→ **Problem to solve**: Would you give the listing again exactly, without its images?

→ **Data extract**:
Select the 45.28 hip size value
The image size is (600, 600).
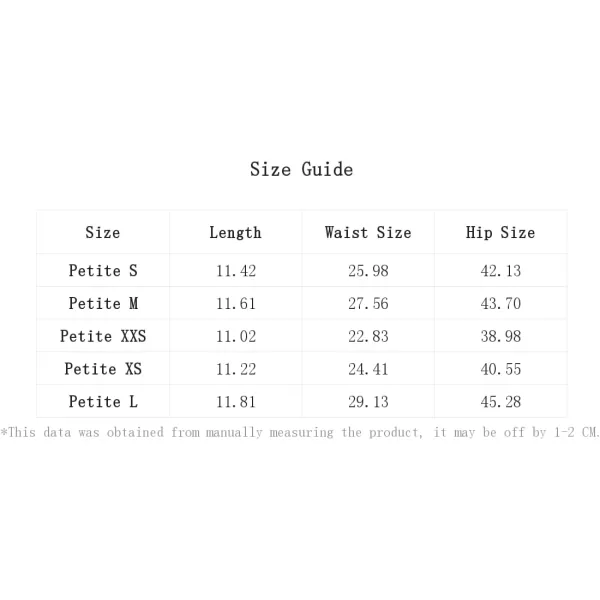click(x=501, y=402)
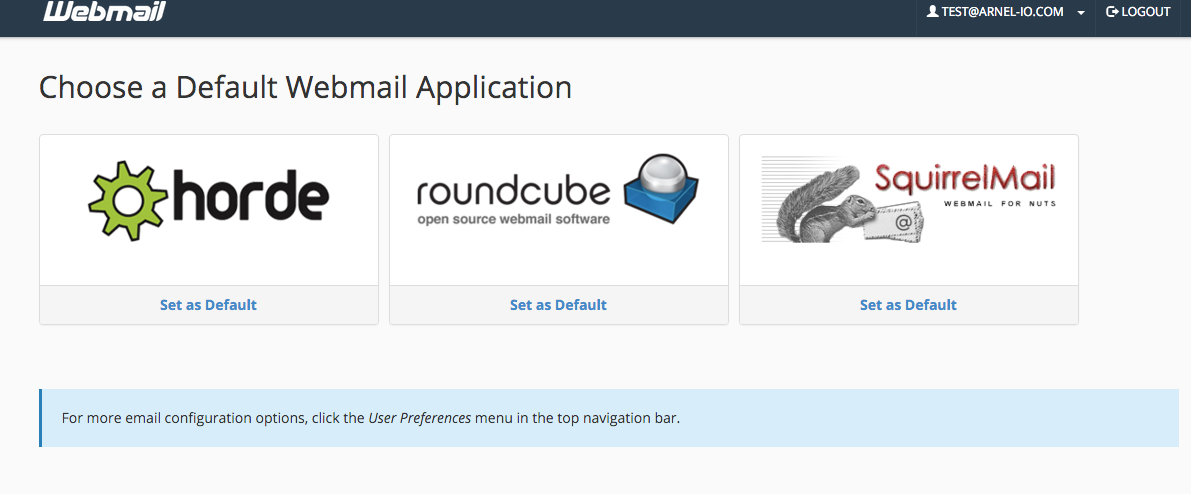The height and width of the screenshot is (494, 1191).
Task: Click the roundcube wordmark text
Action: (x=513, y=191)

→ **Solution to the problem**:
Select the 45.28 hip size value
The image size is (600, 600).
click(x=501, y=402)
The height and width of the screenshot is (494, 1191).
Task: Click the roundcube wordmark text
Action: (x=513, y=191)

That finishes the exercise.